Tout ne tient qu’à un cheveu.

Juger est impossible.

Assassin, victime, personne ne peut se mettre à la place de l’autre. Chaque être est unique, chacun de ses actes est unique. Que faire des criminels ? Cette question est criminelle : elle nie et détruit l’individu, l’être complexe que personne ne peut réduire à une estampille. Quand on marque quelqu’un, on le contraint à n’être que ce qu’on a décidé qu’il serait.

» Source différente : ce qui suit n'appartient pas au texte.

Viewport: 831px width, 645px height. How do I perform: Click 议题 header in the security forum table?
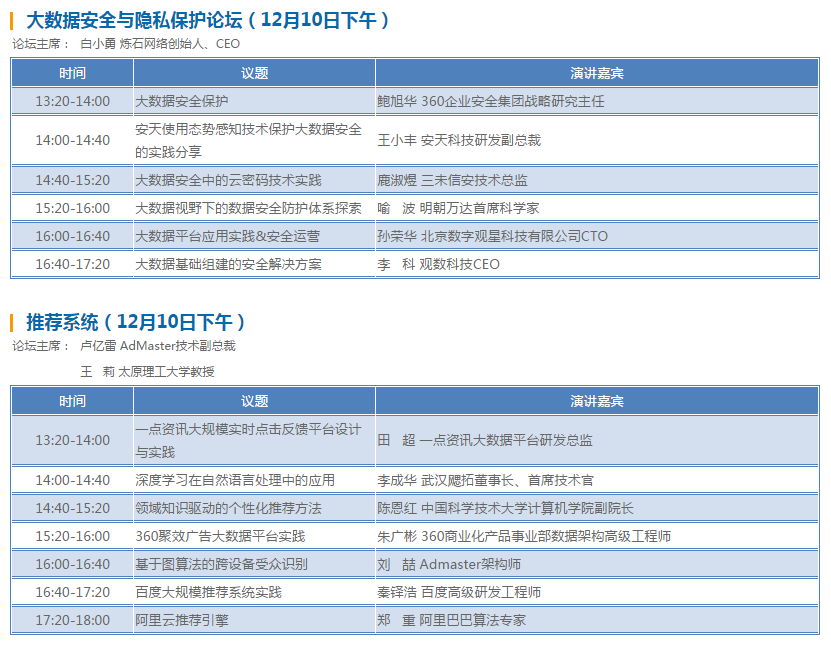point(255,73)
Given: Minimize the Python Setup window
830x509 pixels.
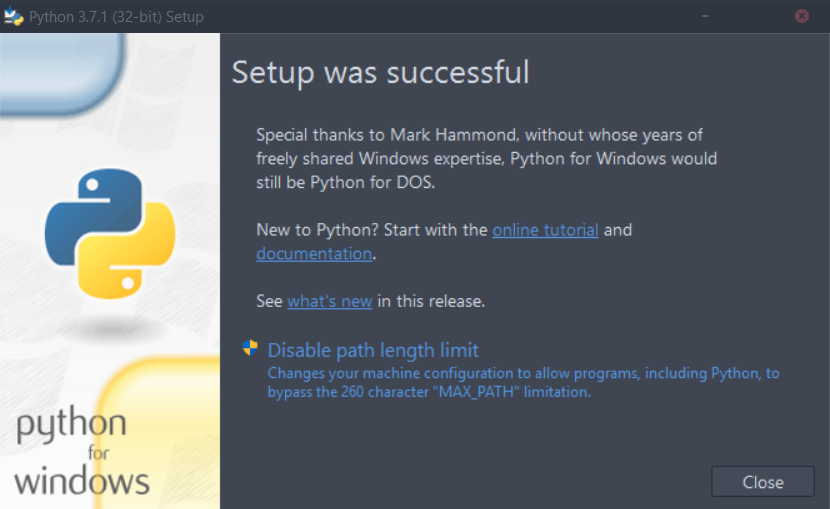Looking at the screenshot, I should [x=706, y=16].
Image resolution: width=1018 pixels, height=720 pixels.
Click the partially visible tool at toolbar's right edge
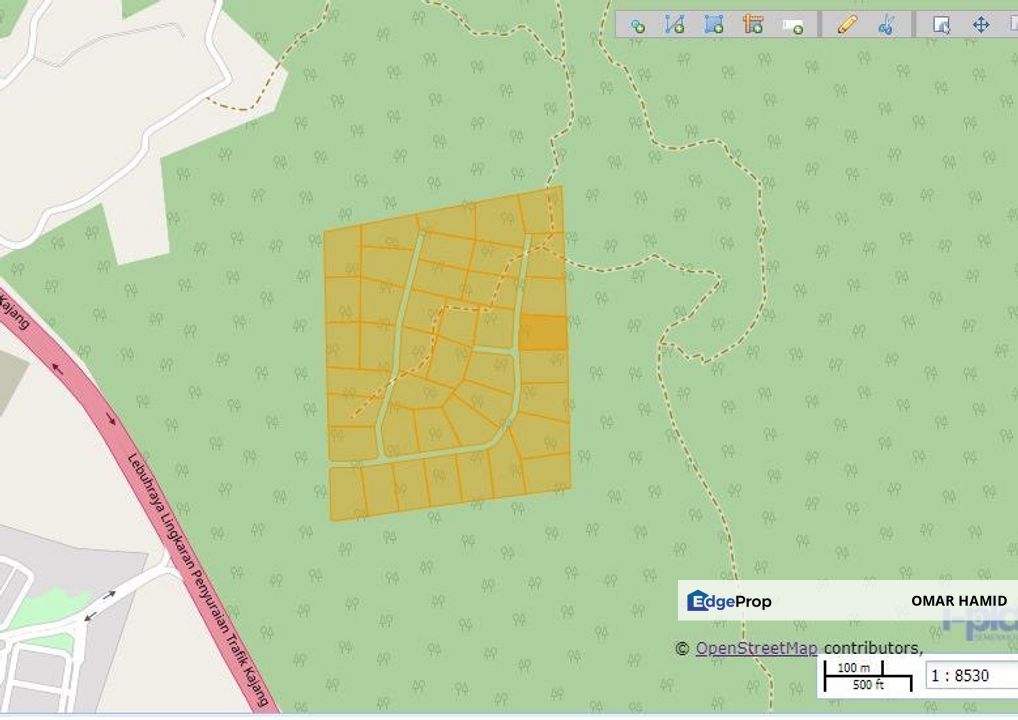(1012, 25)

Que faire des criminels ? C’est le type de question qui fait d’eux des êtres abstraits. Abstraits du reste de leur vie, ceux qu’on appelle les criminels ne sont qu’un petit élément d’eux-mêmes. Bien des écrivains sont agacés de rester pour le public l’homme d’un livre qui eut du succès alors qu’ils savent avoir écrit de bien meilleurs ouvrages dont personne ne parle. Le temps renouvelle tout, pas une pierre qu’il ne transforme. Les hommes changent plus vite que les nuages, d’où le tragique de ce temps mort, immobile (et voulu comme tel) de la prison.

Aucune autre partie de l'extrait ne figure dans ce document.